Page extract ▸
How to Navigate the Challenges of Job Loss

How to Navigate the Challenges of Job Loss

Published: October 16, 2023

A job loss among the most stressful financial experiences. 

Facing a job loss is not just a financial challenge; it’s often an emotional rollercoaster. However, there are proactive steps you can take to lessen the severe impact of job loss, allowing you to prepare your finances and realign your goals—whether in your career or for retirement—to emerge from this experience even more resilient and stronger than before.

Keep reading for our guide to help you navigate the challenges of job loss and find new opportunities.


Start Your EI Application ASAP

If you qualify for federal Employment Insurance (EI), start the application process as soon as possible. This ensures you get benefits sooner than later. You’ll need certain documents to complete your application, most notably a record of employment from your employer—though you do not need it to start the application process. Keep in mind benefits are taxable. Combined with work income and a possible severance package, your tax picture for the year may be more complicated than past years.


Reach Out to a Professional for Advice

Among your first contacts beyond EI should be with a financial advisor. They can help you navigate some of the tax challenges related to EI and severance. As well, your advisor can help you with a temporary financial plan to get you through the next few months or longer while looking for work. If you’re closer to retirement, they can also provide insight about current savings, investments, and government (i.e., Canada Pension Plan) and workplace pensions. This can help determine if you can retire early, or work on a contract or part-time basis instead of full-time.


Make Budgeting a Priority

If you haven’t established a budget yet, it’s highly advisable to do so at this juncture. Financial advisors are readily available to assist, or you can opt for a DIY approach using a spreadsheet or leverage numerous free online tools, such as the one provided by the Ontario Securities Commission at The initial phase involves cataloging your potential sources of income, encompassing elements like severance packages, EI payments, and other assets, such as savings accounts or, if necessary, drawing from your investment portfolio, which may even entail withdrawals from RRSP and TFSA accounts.


Lean on Your “Pros”

Your advisor can go over your portfolio and other sources of savings, and offer insight about where you could withdraw capital tax-efficiently. It’s best not to make these decisions without professional advice because the wrong ones can be costly. For example, drawing on registered accounts, like the RRSP or a LIRA could result in taxes owing. If you’re receiving severance, your advisor can provide suggestions regarding how to stretch this income stream to cover costs. In some cases, it may be necessary to negotiate with your employer should severance fall short of what you believe is fair. Here, an advisor can provide guidance on the settlement’s impact on your financial well being. Many advisors also have contacts for lawyers specializing in this area to help with negotiations.


Review Your Expenses

Once you’ve examined incoming cash flows, now comes the more critical element: reviewing expenses. Break them down into costs that must be paid—like the mortgage, utilities, car payments and groceries—and discretionary outlays like entertainment, which will involve a conscious effort on your part to cut back. Afterward, it’s important to keep a tab on your spending on a monthly if not weekly basis. The ability to reduce costs, matching them to your reduced income, will ease your financial anxiety. It’s also good to bring the family together to discuss the budget so they understand the situation and have input regarding what household expenses should be scaled back. Your advisor can also offer input on cost-cutting strategies. That can include advice on restructuring the mortgage, line of credit and auto loans. If you’re facing more severe circumstances, you might even consider selling a vehicle or your home. But only with a clear plan and detailed budget can you be certain what strategy will help you remain solvent through this trying period.

Task requirements ▸ Turn the job-loss guide's paragraph beginning "If you qualify for federal Employment Insurance" into a short bulleted list that keeps its main facts. The lines that follow are separate material, unrelated to the job-loss guide.

Material ▸
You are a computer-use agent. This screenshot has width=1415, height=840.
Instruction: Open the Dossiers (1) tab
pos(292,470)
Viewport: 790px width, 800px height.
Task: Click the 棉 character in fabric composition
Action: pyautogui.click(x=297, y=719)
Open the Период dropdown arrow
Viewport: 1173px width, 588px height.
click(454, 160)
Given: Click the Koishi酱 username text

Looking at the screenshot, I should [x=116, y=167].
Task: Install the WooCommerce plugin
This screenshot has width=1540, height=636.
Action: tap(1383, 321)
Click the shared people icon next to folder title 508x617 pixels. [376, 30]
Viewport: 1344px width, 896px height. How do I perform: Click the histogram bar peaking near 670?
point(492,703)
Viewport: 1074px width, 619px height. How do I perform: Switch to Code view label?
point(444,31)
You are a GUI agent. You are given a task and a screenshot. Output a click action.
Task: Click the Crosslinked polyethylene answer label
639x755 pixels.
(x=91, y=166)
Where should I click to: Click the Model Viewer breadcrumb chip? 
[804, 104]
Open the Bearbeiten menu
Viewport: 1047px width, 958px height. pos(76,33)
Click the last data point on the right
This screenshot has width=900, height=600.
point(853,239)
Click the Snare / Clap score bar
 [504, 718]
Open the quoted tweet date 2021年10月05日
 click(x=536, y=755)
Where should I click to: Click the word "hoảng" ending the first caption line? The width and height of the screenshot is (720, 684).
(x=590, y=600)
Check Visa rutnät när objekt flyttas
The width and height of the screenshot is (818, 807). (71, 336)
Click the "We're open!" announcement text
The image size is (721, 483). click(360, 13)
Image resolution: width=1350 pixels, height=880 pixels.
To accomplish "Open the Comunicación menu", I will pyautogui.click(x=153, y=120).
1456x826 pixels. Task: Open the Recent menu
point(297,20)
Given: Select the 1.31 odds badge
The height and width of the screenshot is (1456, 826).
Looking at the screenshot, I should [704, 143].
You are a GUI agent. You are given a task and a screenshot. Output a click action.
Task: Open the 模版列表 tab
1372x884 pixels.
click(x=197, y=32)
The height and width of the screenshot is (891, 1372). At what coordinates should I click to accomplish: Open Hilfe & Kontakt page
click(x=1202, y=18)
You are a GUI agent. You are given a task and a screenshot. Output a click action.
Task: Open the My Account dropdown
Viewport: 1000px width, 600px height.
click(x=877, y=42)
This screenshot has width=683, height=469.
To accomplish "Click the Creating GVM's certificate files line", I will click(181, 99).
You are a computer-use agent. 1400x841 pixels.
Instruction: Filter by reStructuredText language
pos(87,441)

Output for this task ▸
- If you qualify for federal Employment Insurance (EI), apply as soon as possible so benefits arrive sooner.
- The application requires certain documents, most notably a record of employment from your employer, though you can start without it.
- EI benefits are taxable.
- Together with work income and any severance, this may make the year's tax picture more complicated than in past years.